NSBA President gives his presidential remarks at NSBA AC21

The barriers to an equitable and high-quality public education for every child in America are many, but they can be dismantled through “unity and an eye on the future we all desire,” outgoing NSBA president Charlie Wilson said Friday.

In his final address as the 2020-21 president, Wilson spoke to attendees of NSBA 2021 at the second general session. He acknowledged the difficult and tumultuous year “for all of us, and, without a doubt, for the 51 million school children we ultimately serve.”

But he also focused on the work needed to ensure that “the best days of public education are ahead of us and how we can get there together.” Key to that future is continuing efforts to break down barriers and build more “equitable opportunities and access points” so that every child, not just the most fortunate, “can and will succeed,” said Wilson, a school board member for Ohio’s Worthington City Schools.

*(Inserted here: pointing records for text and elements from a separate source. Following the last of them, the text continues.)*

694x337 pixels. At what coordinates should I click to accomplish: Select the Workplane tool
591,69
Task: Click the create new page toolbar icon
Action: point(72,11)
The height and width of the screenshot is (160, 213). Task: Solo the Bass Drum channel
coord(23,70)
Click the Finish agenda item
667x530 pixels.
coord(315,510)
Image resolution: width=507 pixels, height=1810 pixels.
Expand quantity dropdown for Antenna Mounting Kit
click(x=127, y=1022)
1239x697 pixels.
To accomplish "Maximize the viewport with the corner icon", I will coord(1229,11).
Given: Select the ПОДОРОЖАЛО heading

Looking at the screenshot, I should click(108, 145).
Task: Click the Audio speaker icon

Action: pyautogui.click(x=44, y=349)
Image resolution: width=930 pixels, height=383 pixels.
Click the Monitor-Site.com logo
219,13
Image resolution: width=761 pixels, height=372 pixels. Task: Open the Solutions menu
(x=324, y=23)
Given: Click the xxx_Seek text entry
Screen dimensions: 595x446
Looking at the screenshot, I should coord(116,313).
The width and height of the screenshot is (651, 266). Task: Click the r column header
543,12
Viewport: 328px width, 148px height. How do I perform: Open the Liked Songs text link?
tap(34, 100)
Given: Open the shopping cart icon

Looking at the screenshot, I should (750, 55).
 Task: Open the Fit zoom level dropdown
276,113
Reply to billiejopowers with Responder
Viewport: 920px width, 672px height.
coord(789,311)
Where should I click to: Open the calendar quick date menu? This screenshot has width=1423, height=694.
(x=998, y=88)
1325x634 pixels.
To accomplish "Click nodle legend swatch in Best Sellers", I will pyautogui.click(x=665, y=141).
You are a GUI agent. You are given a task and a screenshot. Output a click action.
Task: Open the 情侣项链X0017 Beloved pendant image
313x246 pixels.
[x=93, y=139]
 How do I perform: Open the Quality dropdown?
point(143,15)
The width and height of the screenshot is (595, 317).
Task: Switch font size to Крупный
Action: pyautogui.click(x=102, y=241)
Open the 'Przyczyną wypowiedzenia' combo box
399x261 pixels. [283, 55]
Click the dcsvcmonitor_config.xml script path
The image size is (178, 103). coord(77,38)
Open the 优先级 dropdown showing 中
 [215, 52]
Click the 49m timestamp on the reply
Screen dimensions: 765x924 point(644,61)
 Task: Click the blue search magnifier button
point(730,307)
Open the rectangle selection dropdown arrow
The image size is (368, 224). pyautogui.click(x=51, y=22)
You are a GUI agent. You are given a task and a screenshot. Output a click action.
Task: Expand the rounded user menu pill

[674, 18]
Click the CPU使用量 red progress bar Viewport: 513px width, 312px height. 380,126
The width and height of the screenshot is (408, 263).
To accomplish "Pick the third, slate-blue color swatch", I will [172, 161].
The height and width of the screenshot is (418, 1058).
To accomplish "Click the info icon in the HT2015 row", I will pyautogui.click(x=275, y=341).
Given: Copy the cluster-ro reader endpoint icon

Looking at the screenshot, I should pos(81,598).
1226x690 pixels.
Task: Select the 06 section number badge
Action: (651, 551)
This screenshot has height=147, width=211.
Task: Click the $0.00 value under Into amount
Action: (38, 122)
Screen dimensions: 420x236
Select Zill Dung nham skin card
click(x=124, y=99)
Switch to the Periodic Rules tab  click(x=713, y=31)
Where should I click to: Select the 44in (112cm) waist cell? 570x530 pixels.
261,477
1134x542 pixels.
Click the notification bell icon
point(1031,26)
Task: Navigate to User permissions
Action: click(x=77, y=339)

First, however, we must ask ourselves “whether we are doing everything that can be done to promote a love of learning and critical thinking in our students and to assist parents and caregivers in reinforcing these concepts at home,” said Wilson. This can be challenging in normal times but is even more difficult in the current state of online and hybrid learning, he said.

Secondly, we must ask why some students are learning at greater levels than others? “Or more importantly, why are many students not learning at high levels?” The answer to that lies in how we educate and support the underserved, low-income students who make up so much of our student population, Wilson said.

According to federal statistics, 20 percent of individuals under 18 live in poverty, and the number of low-income families is growing rapidly. And yet, recent efforts to improve public education, “including the enormous increase in standardized testing, holding teachers accountable for their students’ test scores, and rewriting math and reading standards, do not address the problem of growing childhood poverty rates,” Wilson said.

Instead, he urged education leaders to better understand who our students are and what their needs are; to shift the focus from looking at where students are falling short to where adults are falling short; to invest more in dismantling inequities and closing opportunity and access gaps by providing more year-round learning and enrichment opportunities.

“I am an optimist,” said Wilson. “I believe the greatest country on the face of the earth can transform public education to truly serve each student, including those who are currently underserved.”

That goal can be achieved “without privatization, vouchers, or charter schools,” he said. “We can get there together as a unified force—as a unified federation of education leaders.”